*Exercise aim*.
Extract the part of the data that opens with the line containing "1080x2400 pixels." and runs through the end of the data, reproducing every line verbatim.

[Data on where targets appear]
+++

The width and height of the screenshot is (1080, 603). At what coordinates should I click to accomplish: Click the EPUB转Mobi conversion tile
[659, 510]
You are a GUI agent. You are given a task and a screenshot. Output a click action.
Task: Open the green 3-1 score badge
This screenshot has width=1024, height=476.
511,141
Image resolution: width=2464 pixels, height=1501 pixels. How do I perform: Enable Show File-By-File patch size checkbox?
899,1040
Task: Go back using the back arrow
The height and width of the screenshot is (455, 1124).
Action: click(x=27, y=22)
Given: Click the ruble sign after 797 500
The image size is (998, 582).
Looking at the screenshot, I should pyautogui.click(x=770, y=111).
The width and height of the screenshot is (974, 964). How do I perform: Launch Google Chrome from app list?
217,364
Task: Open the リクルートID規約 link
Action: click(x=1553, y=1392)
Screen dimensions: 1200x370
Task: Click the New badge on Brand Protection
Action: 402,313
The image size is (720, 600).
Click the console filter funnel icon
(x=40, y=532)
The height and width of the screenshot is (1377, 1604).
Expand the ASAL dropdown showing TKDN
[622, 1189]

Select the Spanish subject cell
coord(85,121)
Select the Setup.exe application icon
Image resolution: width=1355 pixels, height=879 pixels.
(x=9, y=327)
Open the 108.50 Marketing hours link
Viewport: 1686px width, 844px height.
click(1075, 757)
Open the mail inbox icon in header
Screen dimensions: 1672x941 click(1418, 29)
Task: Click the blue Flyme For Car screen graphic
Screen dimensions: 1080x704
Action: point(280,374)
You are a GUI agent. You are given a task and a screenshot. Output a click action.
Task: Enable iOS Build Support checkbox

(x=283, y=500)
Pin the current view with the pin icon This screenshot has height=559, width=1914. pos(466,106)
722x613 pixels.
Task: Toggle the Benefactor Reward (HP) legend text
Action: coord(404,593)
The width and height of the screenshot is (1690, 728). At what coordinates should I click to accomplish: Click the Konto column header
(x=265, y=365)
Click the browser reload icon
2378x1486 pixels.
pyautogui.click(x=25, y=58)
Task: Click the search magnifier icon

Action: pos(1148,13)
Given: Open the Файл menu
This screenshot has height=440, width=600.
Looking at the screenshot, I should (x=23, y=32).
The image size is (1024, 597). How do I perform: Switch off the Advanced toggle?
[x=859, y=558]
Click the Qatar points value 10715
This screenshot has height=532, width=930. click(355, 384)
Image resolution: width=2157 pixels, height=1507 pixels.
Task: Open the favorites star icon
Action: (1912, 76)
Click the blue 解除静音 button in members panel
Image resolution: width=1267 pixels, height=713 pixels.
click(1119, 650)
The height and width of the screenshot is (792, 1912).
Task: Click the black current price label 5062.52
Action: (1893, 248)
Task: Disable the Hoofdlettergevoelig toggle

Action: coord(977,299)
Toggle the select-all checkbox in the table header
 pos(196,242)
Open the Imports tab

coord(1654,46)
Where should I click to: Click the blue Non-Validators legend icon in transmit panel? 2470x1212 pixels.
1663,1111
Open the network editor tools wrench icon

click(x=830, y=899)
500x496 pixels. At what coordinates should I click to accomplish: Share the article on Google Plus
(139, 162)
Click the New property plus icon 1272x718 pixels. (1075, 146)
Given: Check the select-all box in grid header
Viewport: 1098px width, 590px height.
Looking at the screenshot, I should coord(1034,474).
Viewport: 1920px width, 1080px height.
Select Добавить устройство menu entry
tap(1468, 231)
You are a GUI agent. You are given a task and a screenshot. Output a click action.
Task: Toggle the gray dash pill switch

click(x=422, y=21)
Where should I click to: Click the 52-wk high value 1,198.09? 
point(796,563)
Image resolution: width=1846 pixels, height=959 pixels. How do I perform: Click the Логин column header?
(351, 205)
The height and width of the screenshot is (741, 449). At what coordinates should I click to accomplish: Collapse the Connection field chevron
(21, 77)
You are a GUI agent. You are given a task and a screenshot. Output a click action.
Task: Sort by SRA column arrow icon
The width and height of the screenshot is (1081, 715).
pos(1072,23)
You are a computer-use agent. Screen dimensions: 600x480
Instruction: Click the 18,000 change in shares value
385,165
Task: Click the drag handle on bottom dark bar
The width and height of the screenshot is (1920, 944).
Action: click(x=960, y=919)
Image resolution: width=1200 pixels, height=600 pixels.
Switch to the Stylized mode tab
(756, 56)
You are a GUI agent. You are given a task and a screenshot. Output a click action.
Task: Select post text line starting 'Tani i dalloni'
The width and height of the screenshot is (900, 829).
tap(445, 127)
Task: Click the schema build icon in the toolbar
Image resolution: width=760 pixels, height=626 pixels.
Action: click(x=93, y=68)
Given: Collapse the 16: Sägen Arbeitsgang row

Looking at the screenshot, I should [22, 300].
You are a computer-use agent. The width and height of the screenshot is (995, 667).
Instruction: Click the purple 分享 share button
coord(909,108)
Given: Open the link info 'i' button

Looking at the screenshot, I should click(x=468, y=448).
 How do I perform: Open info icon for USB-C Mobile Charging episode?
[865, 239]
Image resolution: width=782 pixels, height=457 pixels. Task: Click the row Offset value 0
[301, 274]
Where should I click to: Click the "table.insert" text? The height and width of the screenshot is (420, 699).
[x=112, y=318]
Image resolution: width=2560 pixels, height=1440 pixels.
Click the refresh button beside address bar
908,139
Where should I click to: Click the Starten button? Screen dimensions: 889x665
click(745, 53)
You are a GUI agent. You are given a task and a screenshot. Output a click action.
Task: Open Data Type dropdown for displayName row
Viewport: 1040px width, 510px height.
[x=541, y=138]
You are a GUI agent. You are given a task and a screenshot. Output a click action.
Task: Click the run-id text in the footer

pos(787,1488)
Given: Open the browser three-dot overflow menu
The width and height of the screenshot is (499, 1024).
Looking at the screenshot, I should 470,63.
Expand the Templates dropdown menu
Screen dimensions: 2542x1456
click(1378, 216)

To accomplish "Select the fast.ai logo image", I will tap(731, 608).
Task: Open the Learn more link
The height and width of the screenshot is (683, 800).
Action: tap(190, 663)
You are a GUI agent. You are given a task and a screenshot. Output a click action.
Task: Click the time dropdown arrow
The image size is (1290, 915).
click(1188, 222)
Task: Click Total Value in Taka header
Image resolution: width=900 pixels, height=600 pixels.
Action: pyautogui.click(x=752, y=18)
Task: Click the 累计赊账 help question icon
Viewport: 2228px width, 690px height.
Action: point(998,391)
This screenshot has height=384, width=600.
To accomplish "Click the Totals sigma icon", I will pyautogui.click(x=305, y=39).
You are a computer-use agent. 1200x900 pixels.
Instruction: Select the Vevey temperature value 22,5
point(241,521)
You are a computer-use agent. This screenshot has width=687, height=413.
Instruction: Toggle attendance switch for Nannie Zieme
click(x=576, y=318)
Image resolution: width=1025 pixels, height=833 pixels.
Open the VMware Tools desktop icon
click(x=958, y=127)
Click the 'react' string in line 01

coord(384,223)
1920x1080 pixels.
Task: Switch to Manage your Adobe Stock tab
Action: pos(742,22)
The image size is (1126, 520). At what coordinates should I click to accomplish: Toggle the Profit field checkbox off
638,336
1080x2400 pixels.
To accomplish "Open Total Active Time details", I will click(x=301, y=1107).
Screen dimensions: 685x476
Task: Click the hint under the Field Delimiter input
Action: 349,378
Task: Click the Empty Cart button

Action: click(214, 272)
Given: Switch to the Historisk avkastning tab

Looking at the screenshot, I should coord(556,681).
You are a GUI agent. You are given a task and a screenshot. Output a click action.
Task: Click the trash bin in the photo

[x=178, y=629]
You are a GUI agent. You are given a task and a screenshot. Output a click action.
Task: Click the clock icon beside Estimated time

+++

*The solution*.
1080x2400 pixels.
To accomplish "Open Total Active Time details", I will click(x=301, y=1107).
Screen dimensions: 685x476
Task: Click the hint under the Field Delimiter input
Action: 349,378
Task: Click the Empty Cart button

Action: click(214, 272)
Given: Switch to the Historisk avkastning tab

Looking at the screenshot, I should coord(556,681).
You are a GUI agent. You are given a task and a screenshot. Output a click action.
Task: Click the trash bin in the photo

[x=178, y=629]
You are a GUI agent. You are given a task and a screenshot. Output a click action.
Task: Click the clock icon beside Estimated time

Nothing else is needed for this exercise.